Yürütme, yerleşimcilerin Batı Şeria'daki Filistin halkına karşı uyguladığı şiddet eylemlerinin son aylarda artmasının ardından bu önlemleri almaya karar verdi. Ancak Hükümet, yaptırımlardan etkilenen İsraillilerin isimlerini kamuoyuna açıklamadı. Fransa, bu kabul edilemez şiddeti kesin bir şekilde kınadığını bir kez daha teyit eder. Avrupa Bakanlığı'na verilen isim olan Quai d'Orsay'dan yapılan açıklamada, daha önce birçok kez söylediğimiz gibi, (bu şiddete) son vermek ve faillerini takip etmek İsrail yetkililerinin sorumluluğundadır” denildi. Dışişleri ve İçişleri Bakanlığı'ndan ortak açıklama geldi.
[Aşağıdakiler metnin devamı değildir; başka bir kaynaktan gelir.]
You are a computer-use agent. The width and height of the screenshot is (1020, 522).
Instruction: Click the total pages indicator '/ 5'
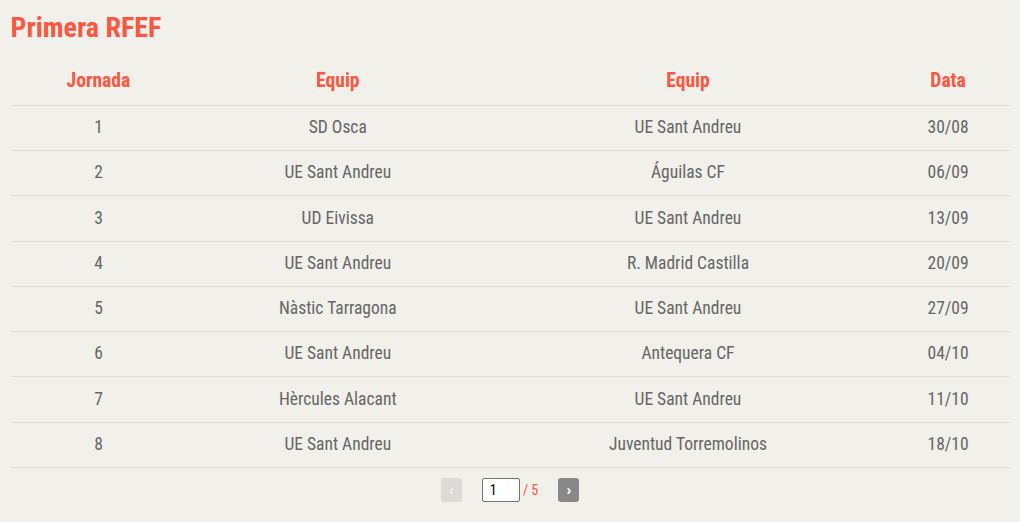click(531, 490)
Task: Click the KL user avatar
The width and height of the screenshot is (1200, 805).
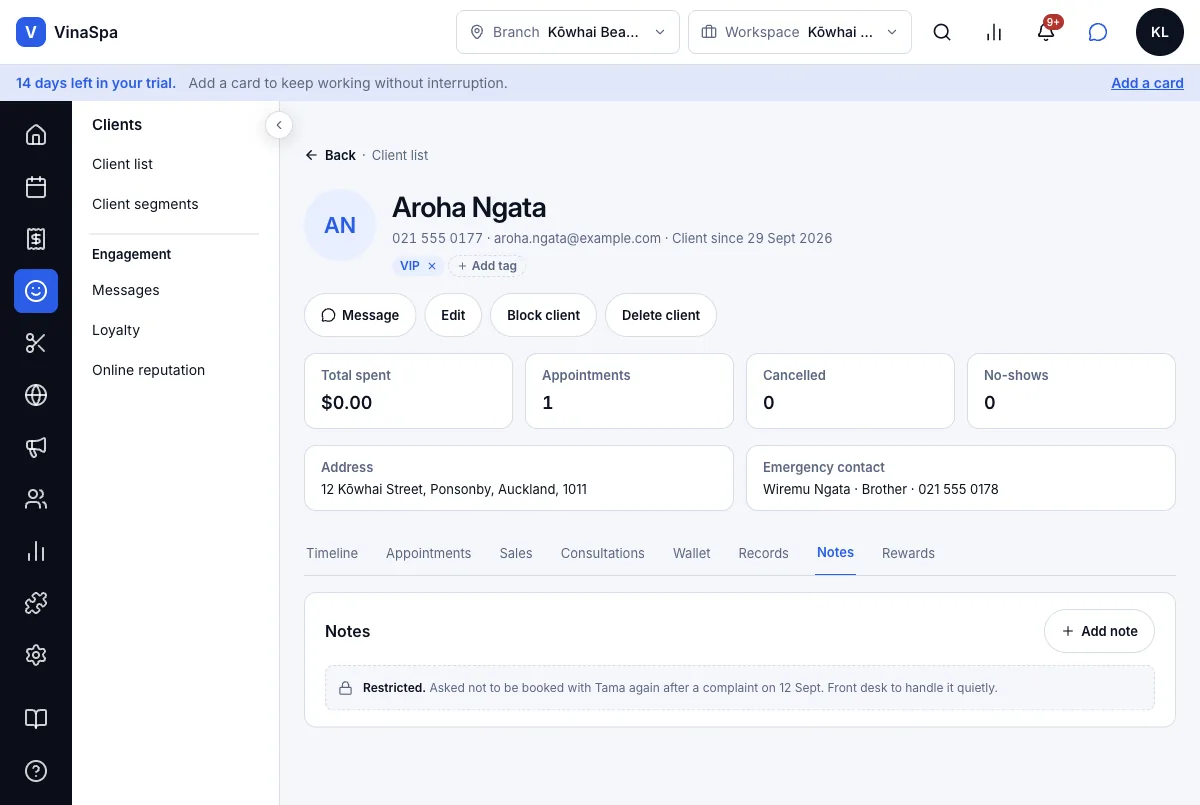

«Sömürgeleştirme Uluslararası Hukuka göre yasa dışıdır ve durdurulmalıdır. Bunun devamı, İsraillilerin ve Filistinlilerin yan yana barış ve güvenlik içinde yaşayabilmeleri için tek çözüm olan yaşanabilir bir Filistin Devleti'nin yaratılmasıyla bağdaşmaz.” ifadelerinin altı çizildi.
Fransa, bu duyuruyla Paris'ten önce benzer önlemleri alan ABD ve İngiltere'nin izinden gidiyor. Emmanuel Macron Hükümeti, Avrupa Birliği'nin şiddet yanlısı İsrailli yerleşimcilere karşı yaptırımlar uygulamaya koymasından yanaydı; bu kararın oybirliğiyle alınması gerekiyor.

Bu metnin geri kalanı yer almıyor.